WHAT YOU WILL DO: Begin at the top of the entries below and write out every line through the one containing "1000x1000 pixels.", excluding pictures.

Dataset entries
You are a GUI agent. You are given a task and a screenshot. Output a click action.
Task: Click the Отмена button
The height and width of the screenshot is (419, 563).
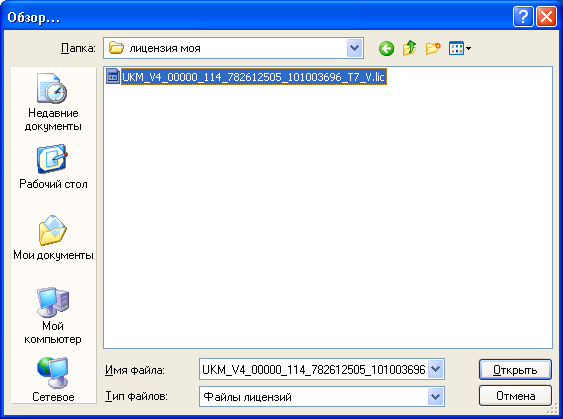515,396
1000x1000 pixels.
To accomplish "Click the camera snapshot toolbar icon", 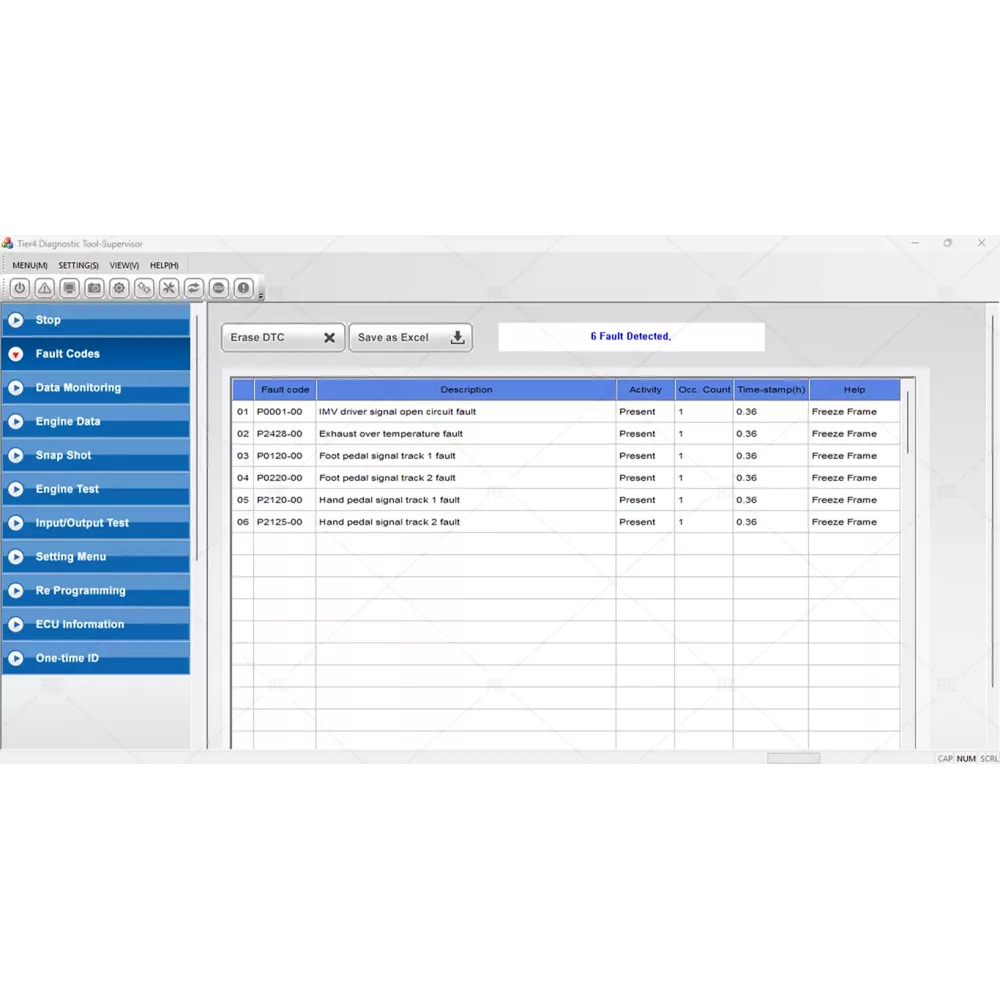I will tap(94, 288).
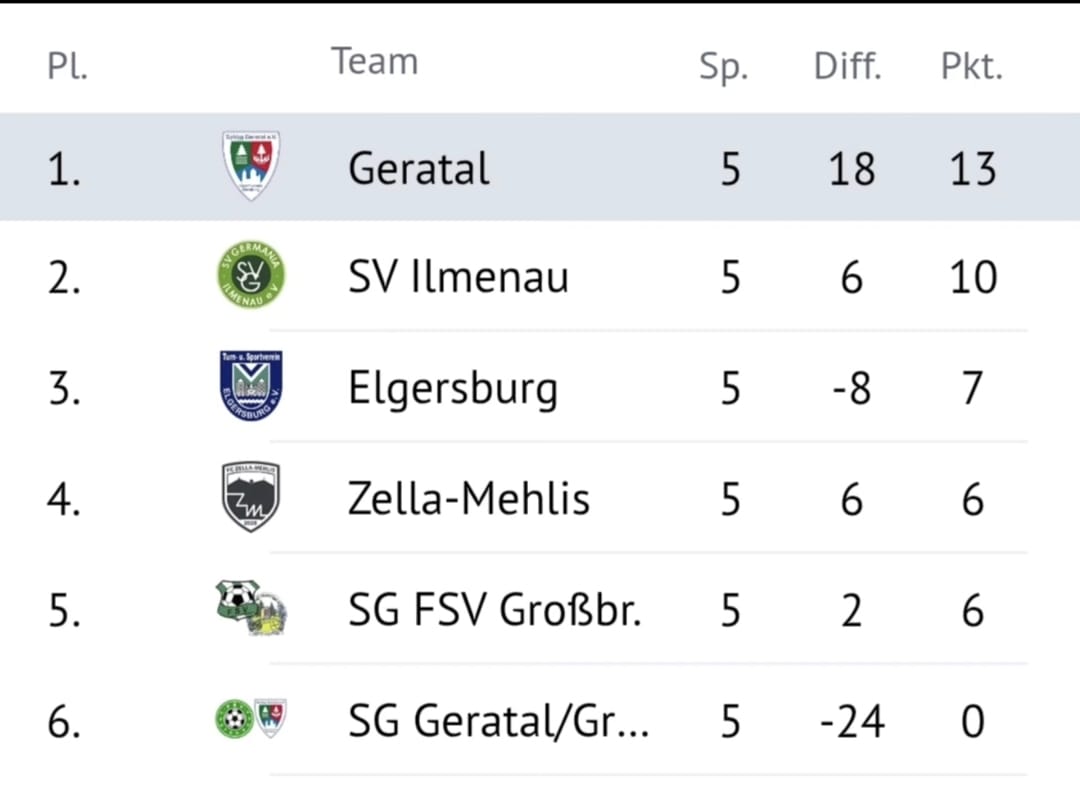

COMPLETED TASK:
You are a GUI agent. You are given a task and a screenshot. Output a click action.
Task: Click the Отмена button
The height and width of the screenshot is (419, 563).
515,396
1000x1000 pixels.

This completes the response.